### TASK OBJECTIVE
Whenever a line of the listing contains the string "Given", return that line.

----- RECORDED INFORMATION

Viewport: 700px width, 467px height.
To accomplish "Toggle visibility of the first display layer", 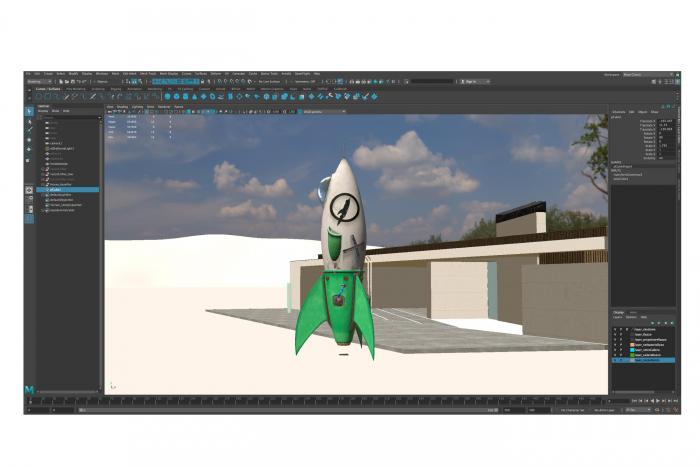I will point(615,328).
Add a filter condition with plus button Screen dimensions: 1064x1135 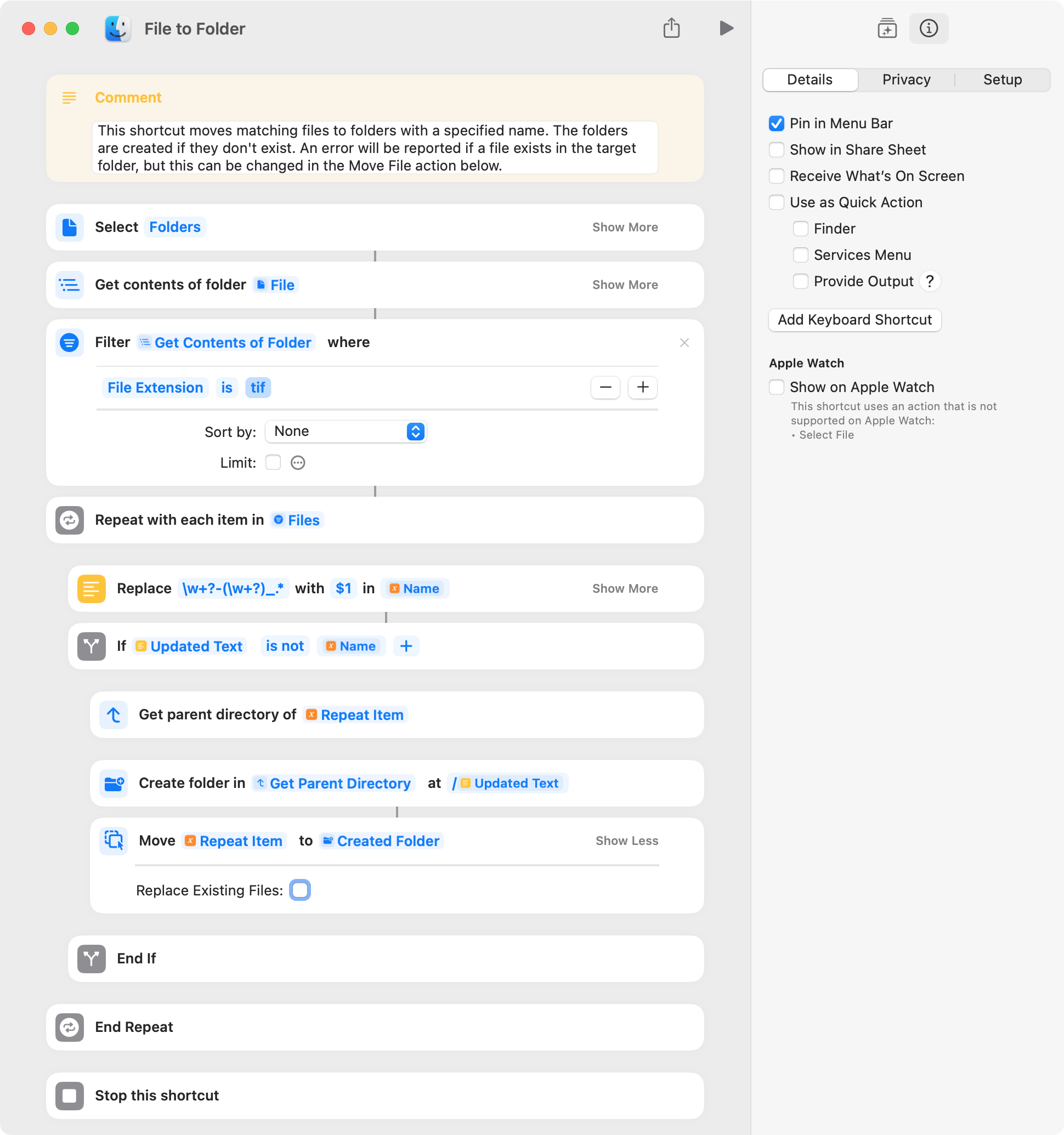tap(642, 388)
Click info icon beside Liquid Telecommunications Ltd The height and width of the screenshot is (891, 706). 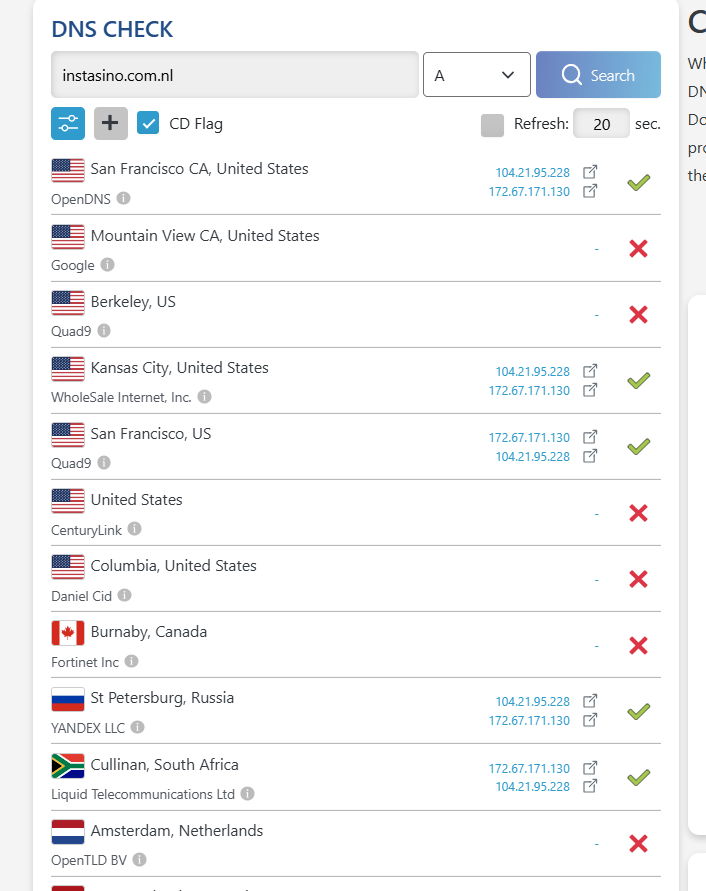click(x=247, y=793)
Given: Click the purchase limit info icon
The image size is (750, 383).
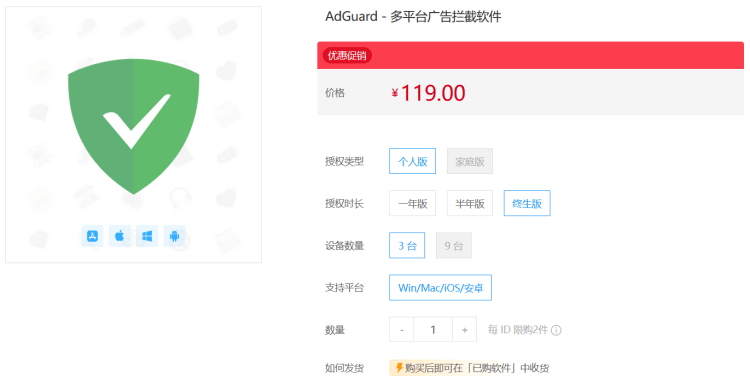Looking at the screenshot, I should (556, 330).
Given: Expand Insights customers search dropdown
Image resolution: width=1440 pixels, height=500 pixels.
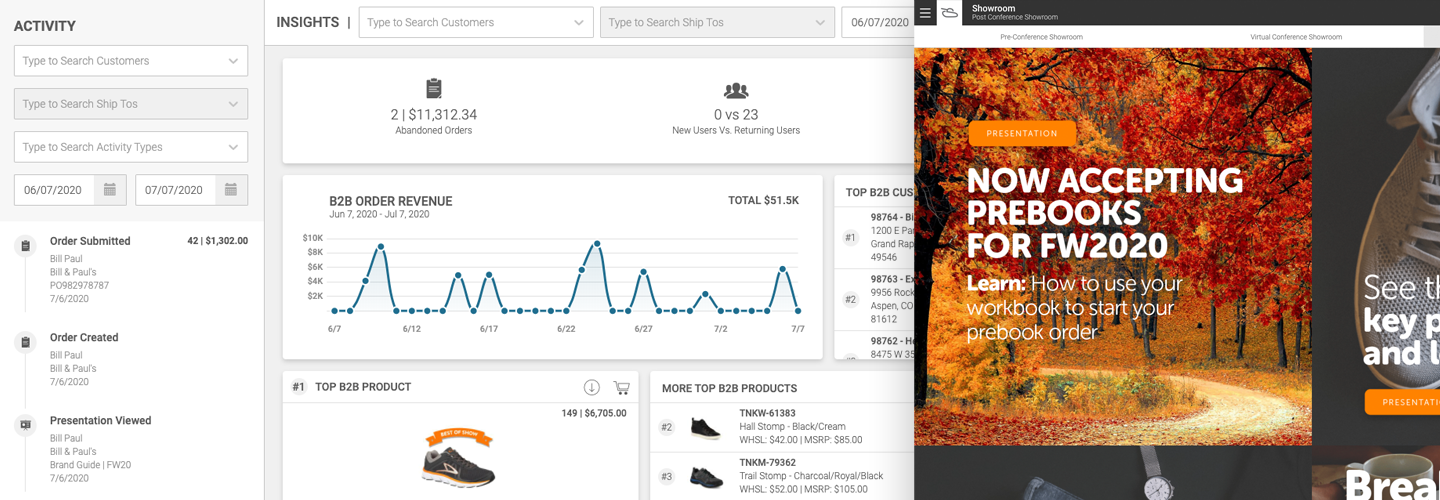Looking at the screenshot, I should point(579,23).
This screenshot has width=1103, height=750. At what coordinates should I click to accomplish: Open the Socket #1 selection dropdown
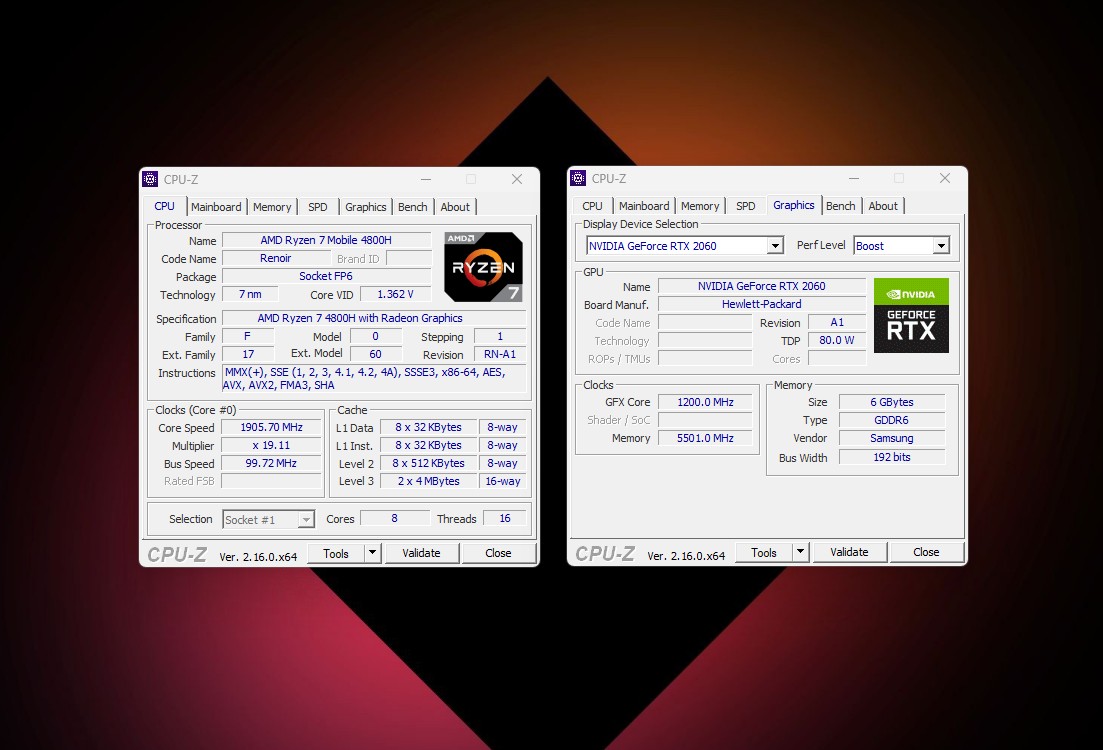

----------

### EXERCISE RESULT
Given: Click the purchase limit info icon
Given: Expand Insights customers search dropdown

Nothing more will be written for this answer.